Below are the entries; set down each of them exactly.

Information shown Start Marker

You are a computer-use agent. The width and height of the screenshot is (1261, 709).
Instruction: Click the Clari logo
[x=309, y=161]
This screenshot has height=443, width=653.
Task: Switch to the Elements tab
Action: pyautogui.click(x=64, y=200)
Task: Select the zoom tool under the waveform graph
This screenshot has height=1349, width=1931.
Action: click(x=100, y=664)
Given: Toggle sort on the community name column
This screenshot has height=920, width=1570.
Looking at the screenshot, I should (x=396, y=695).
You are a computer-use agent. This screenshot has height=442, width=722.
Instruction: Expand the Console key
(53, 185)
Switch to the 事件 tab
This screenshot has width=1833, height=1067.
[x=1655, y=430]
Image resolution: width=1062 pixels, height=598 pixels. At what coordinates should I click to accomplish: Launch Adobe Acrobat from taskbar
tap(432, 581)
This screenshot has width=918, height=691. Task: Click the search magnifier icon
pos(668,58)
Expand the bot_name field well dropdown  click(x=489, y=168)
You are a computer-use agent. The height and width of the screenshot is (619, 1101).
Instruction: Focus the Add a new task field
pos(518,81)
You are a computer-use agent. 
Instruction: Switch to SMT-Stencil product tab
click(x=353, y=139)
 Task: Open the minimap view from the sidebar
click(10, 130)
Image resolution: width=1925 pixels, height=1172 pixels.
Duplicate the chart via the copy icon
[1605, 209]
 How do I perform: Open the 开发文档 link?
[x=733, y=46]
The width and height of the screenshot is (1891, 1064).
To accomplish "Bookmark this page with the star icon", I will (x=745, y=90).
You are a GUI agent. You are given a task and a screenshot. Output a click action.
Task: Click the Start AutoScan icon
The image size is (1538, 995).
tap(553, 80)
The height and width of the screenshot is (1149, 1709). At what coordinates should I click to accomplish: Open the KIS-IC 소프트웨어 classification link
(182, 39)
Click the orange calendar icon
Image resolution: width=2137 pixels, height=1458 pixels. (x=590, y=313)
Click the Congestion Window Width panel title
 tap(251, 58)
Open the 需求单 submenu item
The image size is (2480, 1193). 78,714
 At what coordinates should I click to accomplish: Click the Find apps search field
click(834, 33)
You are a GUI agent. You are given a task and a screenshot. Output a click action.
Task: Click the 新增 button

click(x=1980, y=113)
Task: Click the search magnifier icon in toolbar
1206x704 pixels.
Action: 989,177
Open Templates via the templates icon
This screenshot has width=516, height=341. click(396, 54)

Information shown End Marker

### Expected answer
You are a computer-use agent. The width and height of the screenshot is (1261, 709).
Instruction: Click the Clari logo
[x=309, y=161]
This screenshot has height=443, width=653.
Task: Switch to the Elements tab
Action: pyautogui.click(x=64, y=200)
Task: Select the zoom tool under the waveform graph
This screenshot has height=1349, width=1931.
Action: click(x=100, y=664)
Given: Toggle sort on the community name column
This screenshot has height=920, width=1570.
Looking at the screenshot, I should (x=396, y=695).
You are a computer-use agent. This screenshot has height=442, width=722.
Instruction: Expand the Console key
(53, 185)
Switch to the 事件 tab
This screenshot has width=1833, height=1067.
[x=1655, y=430]
Image resolution: width=1062 pixels, height=598 pixels. At what coordinates should I click to accomplish: Launch Adobe Acrobat from taskbar
tap(432, 581)
This screenshot has width=918, height=691. Task: Click the search magnifier icon
pos(668,58)
Expand the bot_name field well dropdown  click(x=489, y=168)
You are a computer-use agent. The height and width of the screenshot is (619, 1101).
Instruction: Focus the Add a new task field
pos(518,81)
You are a computer-use agent. 
Instruction: Switch to SMT-Stencil product tab
click(x=353, y=139)
 Task: Open the minimap view from the sidebar
click(10, 130)
Image resolution: width=1925 pixels, height=1172 pixels.
Duplicate the chart via the copy icon
[1605, 209]
 How do I perform: Open the 开发文档 link?
[x=733, y=46]
The width and height of the screenshot is (1891, 1064).
To accomplish "Bookmark this page with the star icon", I will (x=745, y=90).
You are a GUI agent. You are given a task and a screenshot. Output a click action.
Task: Click the Start AutoScan icon
The image size is (1538, 995).
tap(553, 80)
The height and width of the screenshot is (1149, 1709). At what coordinates should I click to accomplish: Open the KIS-IC 소프트웨어 classification link
(182, 39)
Click the orange calendar icon
Image resolution: width=2137 pixels, height=1458 pixels. (x=590, y=313)
Click the Congestion Window Width panel title
 tap(251, 58)
Open the 需求单 submenu item
The image size is (2480, 1193). 78,714
 At what coordinates should I click to accomplish: Click the Find apps search field
click(834, 33)
You are a GUI agent. You are given a task and a screenshot. Output a click action.
Task: Click the 新增 button

click(x=1980, y=113)
Task: Click the search magnifier icon in toolbar
1206x704 pixels.
Action: 989,177
Open Templates via the templates icon
This screenshot has width=516, height=341. click(396, 54)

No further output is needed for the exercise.